The status of the showrunner has risen in American pop culture; that much is obvious. But while the likes of Michael Schur, Dan Goor, Mindy Kaling and Mitchell Hurwitz all have name brand recognition to many TV fans, their projects don’t carry with them the same level of personal expression as the post-C.K. shows do. Part of that has to do with the flexibilities of cable; part of it has to do with C.K., Schumer, Maron and Ansari actually being the stars of their own shows. It goes deeper than that. Each series has a thematic core that is developed, deepened, and codified with each passing episode. For C.K., the absurdity of human communication is his calling card. For Schumer, the attitudes of men toward women—and of women toward each other—inform each sketch’s thesis. For Maron, the confusing state of midlife narcissistic angst exudes from the show’s every pore. And for Ansari, the travails of being an ethical, romantic person in the digital age—and how race is (not) discussed among adults—achors his own thematics. These shows have much more of their creators and stars in them, on every level.

It doesn’t hurt that they all began their careers as stand-up comedians. Their material finds its way into their shows, and not always directly. Louis the comedian is very much Louie the director, just as Aziz Ansari the comedian informs the worldview of Dev Shah. One can’t imagine a situation where Marc Maron isn’t himself in every performance he delivers. And Amy Schumer…well, there’s no hiding Amy Schumer from the world. Louis and Maron both play comedians, while Ansari plays an actor. Schumer embodies the characters within her stand-up material. Life imitates art etc.

THE CAMERA DOESN’T ALWAYS SERVE THE JOKE

Seinfeld may be a great show, but it essentially follows the template of every multi-camera sitcom that came before it. The British version of The Office may have broken ground on the single-camera look, but half the lineup on every network now apes the look with diminishing returns. Louie, on the other hand, is quieter, more patient, and very much enamored of the finer points of composition. The below shot is held for a lot longer than the standard few seconds.
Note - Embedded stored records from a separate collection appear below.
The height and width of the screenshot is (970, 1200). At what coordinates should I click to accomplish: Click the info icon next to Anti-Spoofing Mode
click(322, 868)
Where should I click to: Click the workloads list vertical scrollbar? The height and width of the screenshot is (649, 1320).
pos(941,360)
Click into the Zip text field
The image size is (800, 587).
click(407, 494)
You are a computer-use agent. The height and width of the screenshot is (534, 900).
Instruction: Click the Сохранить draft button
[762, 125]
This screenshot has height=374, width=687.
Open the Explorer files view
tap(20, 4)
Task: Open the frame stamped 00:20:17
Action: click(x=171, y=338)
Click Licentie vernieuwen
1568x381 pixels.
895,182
Maron and Master of None may not look exactly like C.K.’s show, but they all pay attention to lighting, framing, and blocking in a way that most sitcoms don’t bother with. Master of None even goes so far as to sculpt widescreen, CinemaScope images with deep, rich colors. Every frame carries the hue of flickering bar candlelight, which of course echoes the many bars in which Dev and his friends find themselves throughout the course of the series.


Even Amy Schumer breaks with the boundaries of sketch comedy visual style, directing a 12 Angry Men parody in rich, chiaroscuro detail.

THE OPENING CREDITS CONTAIN THEIR OWN DISTINCT FLOURISHES

Whether it’s Louie‘s signature font, or Master of None‘s Woody Allen-esque electrominimalism, these sitcoms carry their own calling cards.

For each of these sitcom auteurs, the joke is not the be-all, end-all. Intellectual rigor, emotional delicacy, and visual texture all play their parts, and don’t always function as laughter vehicles. Each star has imbued their own point of view within all levels of the show, and are able to supply maneuver the business-art dichotomy via small budgets and non-broadcast trust. And it all started in 2010, when Louis C.K. finally found a hit on television.